What does your 3rd party library's interface look like? If it's at all possible, you should have a Measurement containing 3 Histograms (as opposed to 3 pointers to Histograms). That way when you create a Measurement or a MeasurementSet the corresponding Histograms will be created for you, and the same goes for destruction. If you still need a pointer, you can use the & operator:
struct Measurement2 {
Histogram MassHistogram;
Histogram MomentumHistogram;
Histogram PositionHistogram;
};
MeasurementSet2 ms;
Histogram *h = &ms.SignalMeasurement.MassHistogram; //h valid as long as ms lives
Also note that as long as you're not working with pointers (or references), objects will be copied and assigned by value:
MeasurementSet ms; //6 uninitialized pointers to Histograms
Measurement m = ms.SignalMeasurement; //3 more pointers, values taken from first 3 above
Histogram *h = m.MassHistogram; //one more pointer, same uninitialized value
Though if the pointers had been initialized, all 10 of them would be pointing to an actual Histogram at this point.

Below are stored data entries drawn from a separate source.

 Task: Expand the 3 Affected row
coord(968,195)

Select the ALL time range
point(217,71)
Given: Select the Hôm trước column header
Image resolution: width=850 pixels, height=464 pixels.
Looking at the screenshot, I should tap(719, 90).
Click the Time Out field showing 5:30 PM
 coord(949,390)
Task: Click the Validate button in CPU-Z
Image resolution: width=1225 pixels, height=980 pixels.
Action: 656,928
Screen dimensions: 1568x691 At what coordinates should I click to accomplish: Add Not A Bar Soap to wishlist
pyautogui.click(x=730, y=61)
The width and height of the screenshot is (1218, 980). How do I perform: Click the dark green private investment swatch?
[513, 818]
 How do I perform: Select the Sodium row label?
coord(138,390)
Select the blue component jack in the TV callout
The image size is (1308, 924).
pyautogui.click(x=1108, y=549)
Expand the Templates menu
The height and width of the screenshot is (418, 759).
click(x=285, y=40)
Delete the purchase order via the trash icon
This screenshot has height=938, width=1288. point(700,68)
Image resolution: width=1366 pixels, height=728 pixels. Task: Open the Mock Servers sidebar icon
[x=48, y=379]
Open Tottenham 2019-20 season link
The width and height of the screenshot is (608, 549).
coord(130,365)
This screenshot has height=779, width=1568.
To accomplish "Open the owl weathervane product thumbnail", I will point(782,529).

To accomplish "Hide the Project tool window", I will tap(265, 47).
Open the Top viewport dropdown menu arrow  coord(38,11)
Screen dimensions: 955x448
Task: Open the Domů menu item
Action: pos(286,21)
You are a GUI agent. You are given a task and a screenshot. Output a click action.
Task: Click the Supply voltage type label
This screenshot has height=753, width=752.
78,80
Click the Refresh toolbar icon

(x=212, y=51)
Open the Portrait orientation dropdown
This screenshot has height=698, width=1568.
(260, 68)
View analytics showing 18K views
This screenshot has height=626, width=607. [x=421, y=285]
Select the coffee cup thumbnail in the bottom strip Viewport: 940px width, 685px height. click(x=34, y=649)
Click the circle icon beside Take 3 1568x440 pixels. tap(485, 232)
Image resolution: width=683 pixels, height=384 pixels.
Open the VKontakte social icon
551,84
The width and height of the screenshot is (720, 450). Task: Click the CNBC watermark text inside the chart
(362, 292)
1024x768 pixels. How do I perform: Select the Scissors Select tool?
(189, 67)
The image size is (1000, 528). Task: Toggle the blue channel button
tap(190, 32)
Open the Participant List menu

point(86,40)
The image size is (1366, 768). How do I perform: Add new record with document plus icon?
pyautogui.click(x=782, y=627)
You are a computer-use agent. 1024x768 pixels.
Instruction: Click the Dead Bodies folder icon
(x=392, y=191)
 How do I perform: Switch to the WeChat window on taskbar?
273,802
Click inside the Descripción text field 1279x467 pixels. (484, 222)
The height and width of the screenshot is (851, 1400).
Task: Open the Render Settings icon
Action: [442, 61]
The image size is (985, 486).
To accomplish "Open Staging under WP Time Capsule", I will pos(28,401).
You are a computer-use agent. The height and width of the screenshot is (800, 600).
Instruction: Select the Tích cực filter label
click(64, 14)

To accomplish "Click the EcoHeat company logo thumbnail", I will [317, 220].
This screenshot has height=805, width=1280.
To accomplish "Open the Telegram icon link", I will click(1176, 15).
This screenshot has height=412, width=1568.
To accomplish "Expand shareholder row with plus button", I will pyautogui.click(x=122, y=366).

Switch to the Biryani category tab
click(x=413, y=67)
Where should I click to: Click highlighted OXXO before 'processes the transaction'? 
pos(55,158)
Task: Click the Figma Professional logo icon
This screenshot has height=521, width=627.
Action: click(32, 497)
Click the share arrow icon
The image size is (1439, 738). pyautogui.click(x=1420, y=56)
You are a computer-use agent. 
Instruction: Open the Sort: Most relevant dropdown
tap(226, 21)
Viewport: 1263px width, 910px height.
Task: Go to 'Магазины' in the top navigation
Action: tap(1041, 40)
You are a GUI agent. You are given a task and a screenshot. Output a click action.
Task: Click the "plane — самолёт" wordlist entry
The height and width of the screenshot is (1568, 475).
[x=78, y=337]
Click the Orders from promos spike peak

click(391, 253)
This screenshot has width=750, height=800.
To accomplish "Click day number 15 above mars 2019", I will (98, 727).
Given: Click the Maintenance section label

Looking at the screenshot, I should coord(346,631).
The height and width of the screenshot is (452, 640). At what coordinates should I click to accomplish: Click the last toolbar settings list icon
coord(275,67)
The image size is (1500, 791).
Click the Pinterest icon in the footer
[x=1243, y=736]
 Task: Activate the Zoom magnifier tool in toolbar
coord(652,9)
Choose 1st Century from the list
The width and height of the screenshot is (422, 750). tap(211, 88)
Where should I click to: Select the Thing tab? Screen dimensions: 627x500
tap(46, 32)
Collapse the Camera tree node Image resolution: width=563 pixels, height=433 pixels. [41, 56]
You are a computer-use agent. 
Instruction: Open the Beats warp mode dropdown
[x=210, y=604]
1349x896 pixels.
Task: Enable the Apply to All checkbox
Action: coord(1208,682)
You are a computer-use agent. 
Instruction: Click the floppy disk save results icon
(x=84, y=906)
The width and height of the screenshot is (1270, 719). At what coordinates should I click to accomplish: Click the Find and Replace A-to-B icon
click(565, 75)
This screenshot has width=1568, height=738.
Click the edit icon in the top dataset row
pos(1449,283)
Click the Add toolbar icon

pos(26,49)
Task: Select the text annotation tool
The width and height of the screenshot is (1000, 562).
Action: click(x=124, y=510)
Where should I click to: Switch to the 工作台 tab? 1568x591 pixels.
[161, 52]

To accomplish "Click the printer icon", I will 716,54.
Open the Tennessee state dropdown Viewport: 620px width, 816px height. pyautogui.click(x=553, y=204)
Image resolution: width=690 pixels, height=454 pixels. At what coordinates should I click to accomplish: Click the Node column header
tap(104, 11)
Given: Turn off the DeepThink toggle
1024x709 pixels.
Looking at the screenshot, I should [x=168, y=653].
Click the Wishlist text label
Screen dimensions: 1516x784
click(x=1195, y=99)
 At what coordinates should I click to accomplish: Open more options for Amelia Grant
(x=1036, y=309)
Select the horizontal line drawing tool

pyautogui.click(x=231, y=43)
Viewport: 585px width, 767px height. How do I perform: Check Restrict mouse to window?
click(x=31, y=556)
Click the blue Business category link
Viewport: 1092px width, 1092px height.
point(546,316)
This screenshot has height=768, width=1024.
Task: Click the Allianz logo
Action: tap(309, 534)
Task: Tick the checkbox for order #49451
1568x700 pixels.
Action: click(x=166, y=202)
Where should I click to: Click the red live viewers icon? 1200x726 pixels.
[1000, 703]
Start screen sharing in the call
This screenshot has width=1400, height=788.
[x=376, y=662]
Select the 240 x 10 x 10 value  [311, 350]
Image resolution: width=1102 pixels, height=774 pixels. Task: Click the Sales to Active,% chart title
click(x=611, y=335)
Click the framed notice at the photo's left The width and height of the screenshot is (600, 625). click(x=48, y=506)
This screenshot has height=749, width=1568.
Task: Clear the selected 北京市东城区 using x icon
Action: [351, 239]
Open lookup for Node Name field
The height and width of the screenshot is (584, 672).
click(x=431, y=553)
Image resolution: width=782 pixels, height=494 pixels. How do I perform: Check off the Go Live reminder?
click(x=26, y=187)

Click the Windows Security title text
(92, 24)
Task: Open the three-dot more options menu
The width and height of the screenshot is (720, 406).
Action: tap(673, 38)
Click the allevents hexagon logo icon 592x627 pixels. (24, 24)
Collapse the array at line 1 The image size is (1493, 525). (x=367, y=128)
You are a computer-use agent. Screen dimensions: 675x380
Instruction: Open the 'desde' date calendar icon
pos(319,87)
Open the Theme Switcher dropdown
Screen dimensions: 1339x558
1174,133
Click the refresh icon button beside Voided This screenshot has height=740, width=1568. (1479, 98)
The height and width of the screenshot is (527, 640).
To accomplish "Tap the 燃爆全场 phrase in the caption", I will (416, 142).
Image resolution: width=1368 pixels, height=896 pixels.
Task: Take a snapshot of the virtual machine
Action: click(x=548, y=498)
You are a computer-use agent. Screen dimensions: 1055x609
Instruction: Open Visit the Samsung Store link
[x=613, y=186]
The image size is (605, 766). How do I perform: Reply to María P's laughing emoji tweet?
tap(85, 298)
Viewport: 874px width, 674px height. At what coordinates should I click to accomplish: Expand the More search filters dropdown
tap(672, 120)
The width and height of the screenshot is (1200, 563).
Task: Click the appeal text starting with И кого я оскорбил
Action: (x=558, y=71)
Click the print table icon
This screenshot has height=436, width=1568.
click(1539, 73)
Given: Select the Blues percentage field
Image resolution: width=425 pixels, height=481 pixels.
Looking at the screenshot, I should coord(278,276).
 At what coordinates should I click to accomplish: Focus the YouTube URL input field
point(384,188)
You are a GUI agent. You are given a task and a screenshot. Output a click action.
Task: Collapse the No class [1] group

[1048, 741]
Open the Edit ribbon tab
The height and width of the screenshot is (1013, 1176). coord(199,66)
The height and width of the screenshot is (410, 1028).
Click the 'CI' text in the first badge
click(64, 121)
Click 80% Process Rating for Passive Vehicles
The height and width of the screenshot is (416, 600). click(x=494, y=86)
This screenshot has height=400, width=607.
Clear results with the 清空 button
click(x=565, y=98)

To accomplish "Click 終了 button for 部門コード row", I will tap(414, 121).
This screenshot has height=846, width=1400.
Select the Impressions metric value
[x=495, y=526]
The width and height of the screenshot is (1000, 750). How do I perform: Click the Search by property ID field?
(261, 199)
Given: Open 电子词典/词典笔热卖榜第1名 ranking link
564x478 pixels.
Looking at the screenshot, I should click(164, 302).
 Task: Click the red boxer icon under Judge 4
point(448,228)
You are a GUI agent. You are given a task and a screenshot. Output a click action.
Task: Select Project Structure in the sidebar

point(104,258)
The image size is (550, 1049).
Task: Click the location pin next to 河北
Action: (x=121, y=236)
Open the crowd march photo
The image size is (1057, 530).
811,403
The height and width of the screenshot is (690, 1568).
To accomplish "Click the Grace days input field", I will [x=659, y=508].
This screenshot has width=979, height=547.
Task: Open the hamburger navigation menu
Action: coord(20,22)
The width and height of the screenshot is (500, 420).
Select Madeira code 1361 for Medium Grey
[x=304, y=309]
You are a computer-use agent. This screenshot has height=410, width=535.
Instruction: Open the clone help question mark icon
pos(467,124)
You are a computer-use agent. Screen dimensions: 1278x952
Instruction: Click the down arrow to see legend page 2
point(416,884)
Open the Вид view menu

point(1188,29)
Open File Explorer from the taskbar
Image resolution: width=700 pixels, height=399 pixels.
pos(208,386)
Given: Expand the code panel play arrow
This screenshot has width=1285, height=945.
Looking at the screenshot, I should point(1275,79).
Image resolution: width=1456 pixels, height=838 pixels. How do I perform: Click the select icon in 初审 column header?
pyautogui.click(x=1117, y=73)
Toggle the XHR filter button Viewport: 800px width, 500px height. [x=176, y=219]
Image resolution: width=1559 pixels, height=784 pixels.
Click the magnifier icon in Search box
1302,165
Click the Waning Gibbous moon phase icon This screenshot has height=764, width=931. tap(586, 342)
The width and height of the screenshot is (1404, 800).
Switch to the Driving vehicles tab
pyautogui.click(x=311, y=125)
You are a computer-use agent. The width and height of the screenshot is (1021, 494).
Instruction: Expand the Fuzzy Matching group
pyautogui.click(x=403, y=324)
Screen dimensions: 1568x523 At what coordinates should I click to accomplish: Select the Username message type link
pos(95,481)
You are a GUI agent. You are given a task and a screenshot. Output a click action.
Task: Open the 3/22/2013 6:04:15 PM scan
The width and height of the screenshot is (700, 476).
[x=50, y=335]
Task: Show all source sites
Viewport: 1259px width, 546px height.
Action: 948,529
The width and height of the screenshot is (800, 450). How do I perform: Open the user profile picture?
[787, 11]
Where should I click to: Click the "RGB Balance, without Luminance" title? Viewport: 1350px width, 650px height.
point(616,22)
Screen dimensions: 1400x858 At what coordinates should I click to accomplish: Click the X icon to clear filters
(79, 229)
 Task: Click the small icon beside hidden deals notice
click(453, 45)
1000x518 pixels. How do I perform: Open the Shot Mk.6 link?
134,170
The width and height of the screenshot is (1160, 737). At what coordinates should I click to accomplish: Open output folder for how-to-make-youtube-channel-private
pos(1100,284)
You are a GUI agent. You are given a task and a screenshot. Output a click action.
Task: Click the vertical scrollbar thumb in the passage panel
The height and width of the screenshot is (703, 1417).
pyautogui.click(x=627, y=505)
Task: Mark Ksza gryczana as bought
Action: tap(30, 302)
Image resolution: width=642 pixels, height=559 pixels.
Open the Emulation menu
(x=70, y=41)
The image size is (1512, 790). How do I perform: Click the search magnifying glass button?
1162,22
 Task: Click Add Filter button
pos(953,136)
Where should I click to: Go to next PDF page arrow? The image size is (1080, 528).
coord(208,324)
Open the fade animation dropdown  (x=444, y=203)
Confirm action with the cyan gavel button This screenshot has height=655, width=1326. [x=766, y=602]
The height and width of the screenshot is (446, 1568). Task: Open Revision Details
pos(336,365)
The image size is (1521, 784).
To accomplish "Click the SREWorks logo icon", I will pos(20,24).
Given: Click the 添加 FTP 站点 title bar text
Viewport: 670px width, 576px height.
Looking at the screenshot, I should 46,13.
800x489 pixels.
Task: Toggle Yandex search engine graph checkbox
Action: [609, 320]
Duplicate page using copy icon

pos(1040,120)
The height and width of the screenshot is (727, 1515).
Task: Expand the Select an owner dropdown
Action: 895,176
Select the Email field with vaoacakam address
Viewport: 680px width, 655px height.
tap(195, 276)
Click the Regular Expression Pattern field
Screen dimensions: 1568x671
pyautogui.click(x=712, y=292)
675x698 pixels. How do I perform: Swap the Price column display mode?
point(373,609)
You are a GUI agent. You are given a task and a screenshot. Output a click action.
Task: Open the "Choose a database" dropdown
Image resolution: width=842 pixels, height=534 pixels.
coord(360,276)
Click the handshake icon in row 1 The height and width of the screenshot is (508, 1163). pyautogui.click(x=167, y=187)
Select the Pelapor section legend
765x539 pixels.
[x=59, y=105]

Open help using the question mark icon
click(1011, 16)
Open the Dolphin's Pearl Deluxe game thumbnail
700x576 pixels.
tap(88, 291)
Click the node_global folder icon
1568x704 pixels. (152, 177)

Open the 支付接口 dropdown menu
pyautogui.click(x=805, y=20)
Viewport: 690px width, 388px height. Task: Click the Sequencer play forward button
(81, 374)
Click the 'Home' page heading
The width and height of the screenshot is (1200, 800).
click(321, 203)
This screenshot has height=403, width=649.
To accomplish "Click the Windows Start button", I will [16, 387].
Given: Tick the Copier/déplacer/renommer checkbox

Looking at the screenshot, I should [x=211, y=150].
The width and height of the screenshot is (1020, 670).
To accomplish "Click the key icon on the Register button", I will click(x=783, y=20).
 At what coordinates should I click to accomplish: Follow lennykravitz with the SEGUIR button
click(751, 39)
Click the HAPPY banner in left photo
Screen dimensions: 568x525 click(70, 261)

It gets worse if you have actual members instead of pointers:
MeasurementSet2 ms; //6 Histograms
Measurement2 m = ms.SignalMeasurement; //3 more Histograms, copies of first 3 above
Histogram h = m.MassHistogram; //one more Histogram
h.firstPoint = 42;
m.MassHistogram.firstPoint = 43;
ms.SignalMeasurement.MassHistogram.firstPoint = 44;
...now you have 3 slightly different mass signal histograms, 2 pairs of identical momentum and position signal histograms, and a triplet of background histograms.